„Wer in blindem Aktionismus Freiheiten opfert, spielt den Terroristen in die Hände. Es ist schlicht verantwortungslos, massive Grundrechtseingriffe im Namen der Terrorbekämpfung durchzuwinken, ohne dass es irgendeinen Nachweis für die Wirksamkeit der Maßnahmen gibt. Statt Europa mit immer neuen Sicherheitsplacebos in einen Kontinent der Überwachung zu verwandeln, brauchen wir endlich evidenzbasierte Strategien gegen Gewalt und Extremismus.“, fordert Alexander Sander, Hauptgeschäftsführer des Vereins Digitale Gesellschaft.
Der Innenausschuss (LIBE) des Europäischen Parlaments (EP) hat heute über die geplante Terrorismusrichtlinie abgestimmt und damit zugleich seine Position für die nun folgenden Trilog-Verhandlungen festgelegt. Schon der ursprüngliche Richtlinienvorschlag der EU-Kommission wurde unter dem Eindruck der Anschläge von Paris im vergangenen November im Schnellverfahren ohne Folgenabschätzung erstellt. Obwohl bislang keinerlei Nachweise über Sinnhaftigkeit und Wirksamkeit der dort vorgesehenen Anti-Terror-Maßnahmen vorliegen, votierte der Ausschuss nun sogar für eine deutliche Verschärfung des Kommissionsvorschlags. Nach dem LIBE-Beschluss soll es neben Netzsperren künftig auch mehr Überwachung innerhalb und außerhalb des Netzes geben.

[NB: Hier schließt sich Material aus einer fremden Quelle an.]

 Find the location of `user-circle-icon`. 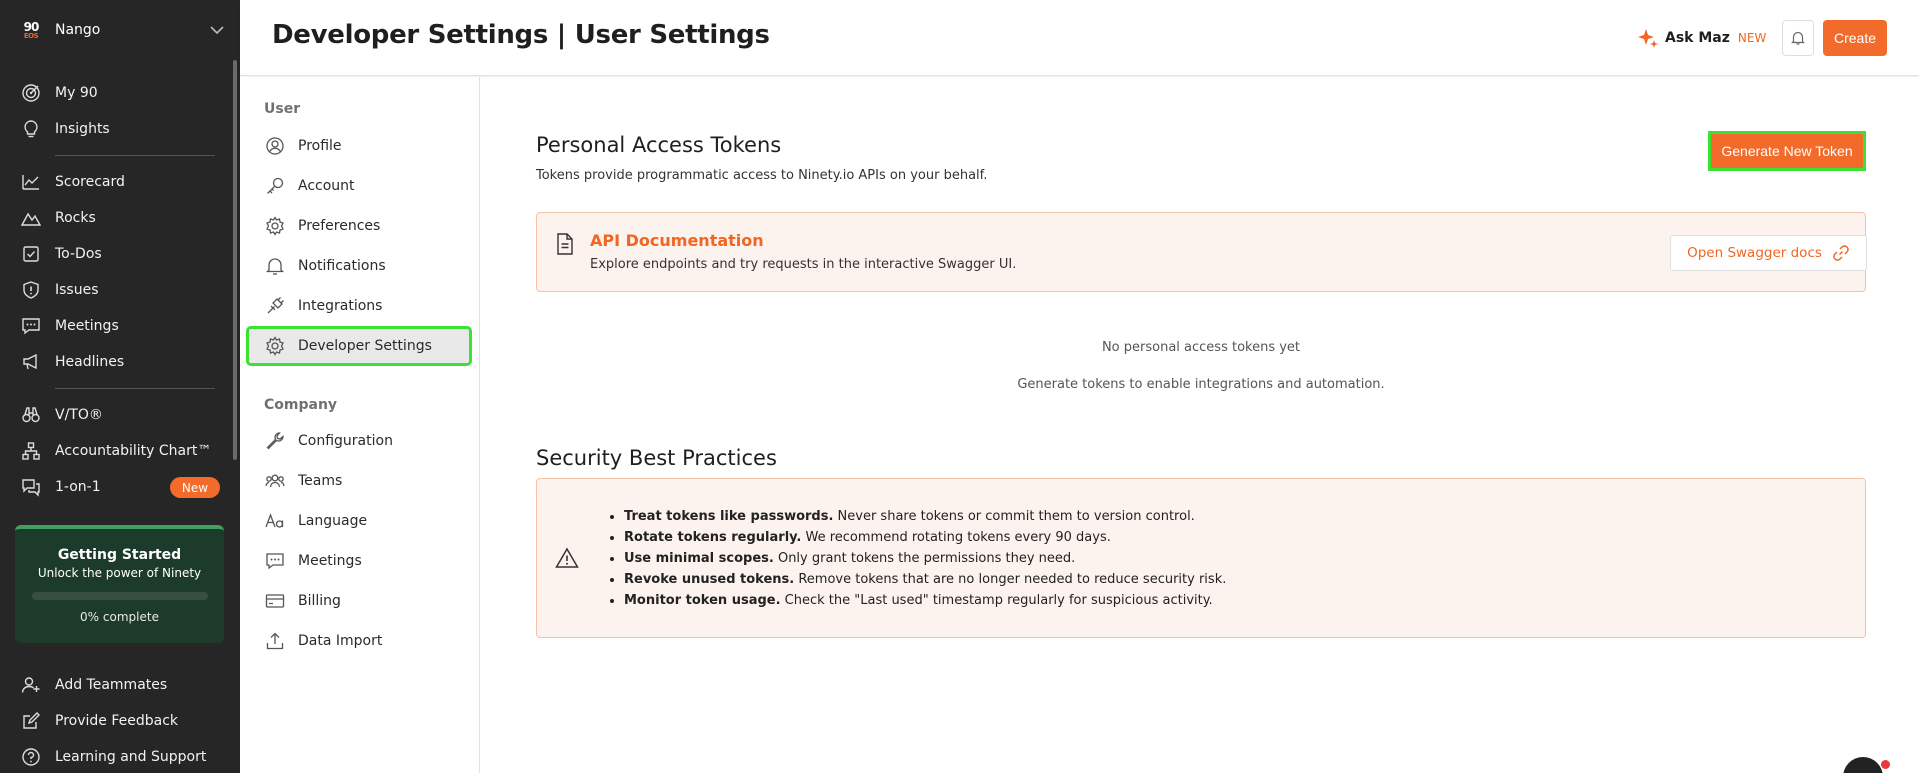

user-circle-icon is located at coordinates (275, 146).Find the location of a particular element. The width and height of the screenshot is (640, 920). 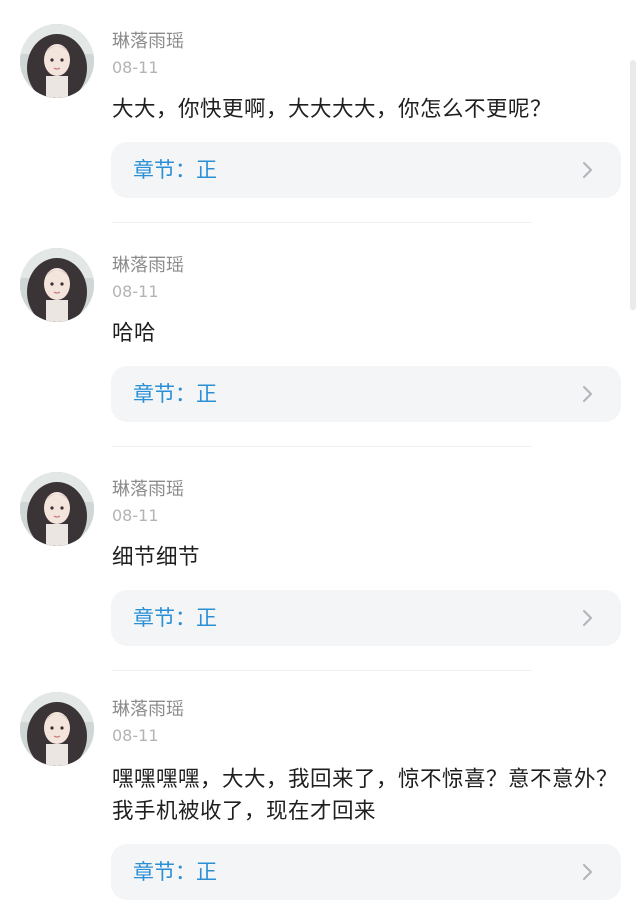

comment-text: 哈哈 is located at coordinates (134, 334).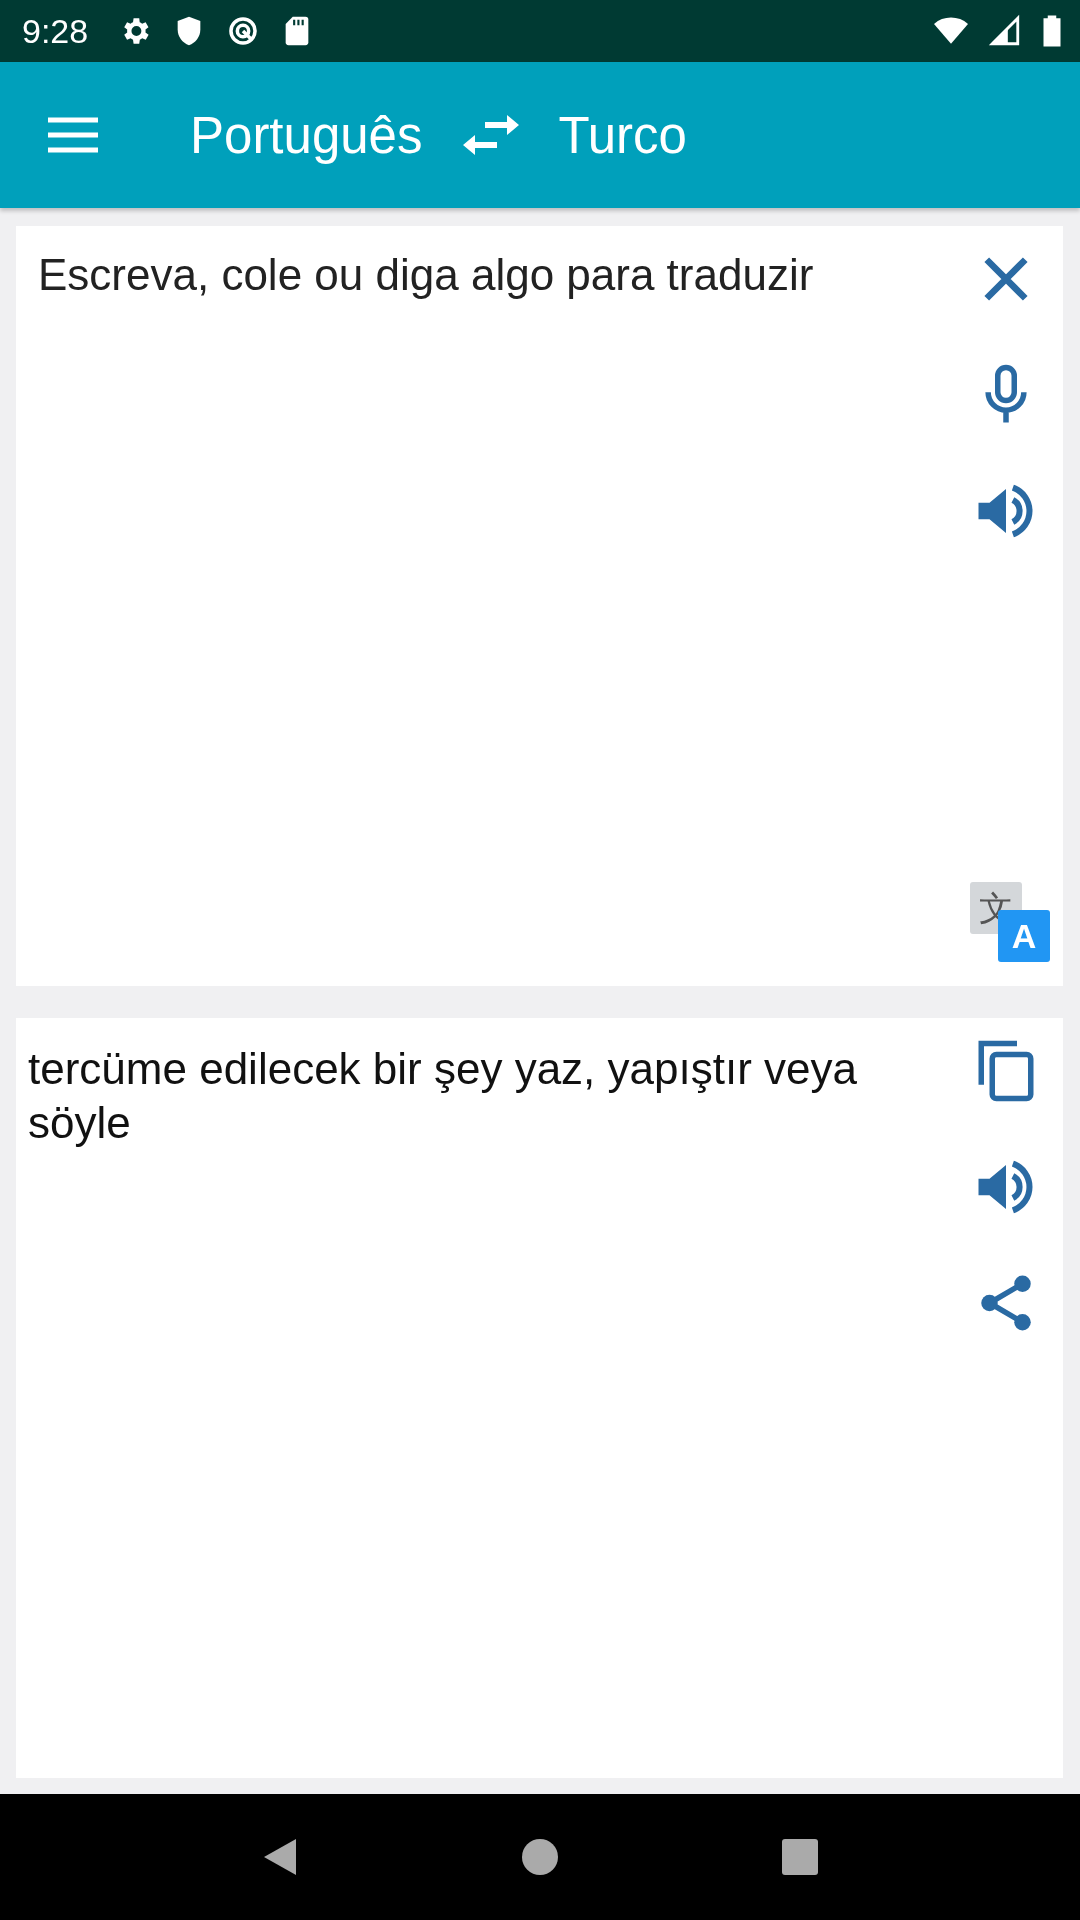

Mit den Änderungen werden die EU-Mitgliedstaaten dazu angeregt, terroristische Online-Propaganda aus dem Netz zu entfernen oder den Zugang zu diesen Inhalten zu blockieren. Das soll einerseits durch Selbstverpflichtungen der Diensteanbieter geschehen, andererseits durch staatliche, sanktionsbewehrte Anordnungen. Der LIBE-Ausschuss spricht sich außerdem für eine Ausweitung der Ermittlungsbefugnisse bei der Verfolgung terroristischer Aktivitäten aus. Zwar hat sich der Ausschuss dagegen entschieden, ausdrücklich die Durchsuchung privater Computer, heimliche elektronische Überwachung oder Bild- und Tonaufzeichnungen von Personen in privaten oder öffentlichen Fahrzeugen zu fordern; der verabschiedete Text ist allerdings so unscharf formuliert, dass sich derartige Maßnahme ohne Weiteres hinein lesen lassen. Der LIBE-Ausschuss hat damit die Chance vertan, klare rote Linien zum Schutz der Grundrechte zu ziehen. Mit Blick auf die nun folgenden Trilog-Verhandlungen kann dies durchaus als Angebot an den Ministerrat verstanden werden. Der hatte sich bereits im März dieses Jahres ausdrücklich für solche Überwachungsmaßnahmen ausgesprochen.